On the whiteboard, the numbers are written sequentially: $1 \ 2 \ 3 \ 4 \ 5 \ 6 \ 7 \ 8 \ 9$. Andi has to paste a $+$ (plus) sign or $-$ (minus) sign in between every two successive numbers, and compute the value. Determine the least odd positive integer that Andi can't get from this process.

Let $ABC$ be an acute triangle. Let $D$ and $E$ be the midpoint of segment $AB$ and $AC$ respectively. Suppose $L_1$ and $L_2$ are circumcircle of triangle $ABC$ and $ADE$ respectively. $CD$ intersects $L_1$ and $L_2$ at $M (M \not= C)$ and $N (N \not= D)$. If $DM = DN$, prove that $\triangle ABC$ is isosceles.

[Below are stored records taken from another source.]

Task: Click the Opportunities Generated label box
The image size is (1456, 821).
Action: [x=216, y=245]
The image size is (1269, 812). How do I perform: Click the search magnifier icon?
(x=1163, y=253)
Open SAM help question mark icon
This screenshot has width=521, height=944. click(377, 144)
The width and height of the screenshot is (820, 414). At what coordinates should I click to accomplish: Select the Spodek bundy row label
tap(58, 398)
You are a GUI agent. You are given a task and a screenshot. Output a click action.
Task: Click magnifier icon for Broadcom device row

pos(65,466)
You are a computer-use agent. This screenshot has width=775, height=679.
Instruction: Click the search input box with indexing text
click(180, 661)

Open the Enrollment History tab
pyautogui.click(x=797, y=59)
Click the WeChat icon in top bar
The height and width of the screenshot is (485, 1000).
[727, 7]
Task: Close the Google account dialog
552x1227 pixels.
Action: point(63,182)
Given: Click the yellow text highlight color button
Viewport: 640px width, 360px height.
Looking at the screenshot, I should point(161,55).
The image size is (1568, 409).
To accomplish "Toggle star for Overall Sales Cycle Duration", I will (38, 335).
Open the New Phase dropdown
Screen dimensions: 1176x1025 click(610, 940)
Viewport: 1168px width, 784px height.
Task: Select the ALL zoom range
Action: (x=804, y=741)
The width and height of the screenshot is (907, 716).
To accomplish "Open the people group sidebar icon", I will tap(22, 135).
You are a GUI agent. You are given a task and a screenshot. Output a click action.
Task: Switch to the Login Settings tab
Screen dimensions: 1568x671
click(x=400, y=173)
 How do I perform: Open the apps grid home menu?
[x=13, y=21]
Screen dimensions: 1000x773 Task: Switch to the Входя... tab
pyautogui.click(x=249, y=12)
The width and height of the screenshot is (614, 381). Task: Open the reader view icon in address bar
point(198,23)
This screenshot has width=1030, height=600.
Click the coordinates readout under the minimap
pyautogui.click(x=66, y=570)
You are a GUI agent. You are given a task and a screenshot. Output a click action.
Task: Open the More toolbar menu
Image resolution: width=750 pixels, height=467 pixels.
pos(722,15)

A natural number is called a prime power if that number can be expressed as $p^n$ for some prime $p$ and natural number $n$. Determine the largest possible $n$ such that there exists a sequence of prime powers $a_1, a_2, \dots, a_n$ such that $a_i = a_{i - 1} + a_{i - 2}$ for all $3 \le i \le n$.

Let $x,y$ and $z$ be positive reals such that $x + y + z = 3$. Prove that \[ 2 \sqrt{x + \sqrt{y}} + 2 \sqrt{y + \sqrt{z}} + 2 \sqrt{z + \sqrt{x}} \le \sqrt{8 + x - y} + \sqrt{8 + y - z} + \sqrt{8 + z - x} \]

Let $P(x) = x^2 + rx + s$ be a polynomial with real coefficients. Suppose $P(x)$ has two distinct real roots, both of which are less than $-1$ and the difference between the two is less than $2$. Prove that $P(P(x)) > 0$ for all real $x$.

There are $n$ natural numbers written on the board. Every move, we could erase $a,b$ and change it to $\gcd(a,b)$ and $\text{lcm}(a,b) - \gcd(a,b)$. Prove that in finite number of moves, all numbers in the board could be made to be equal.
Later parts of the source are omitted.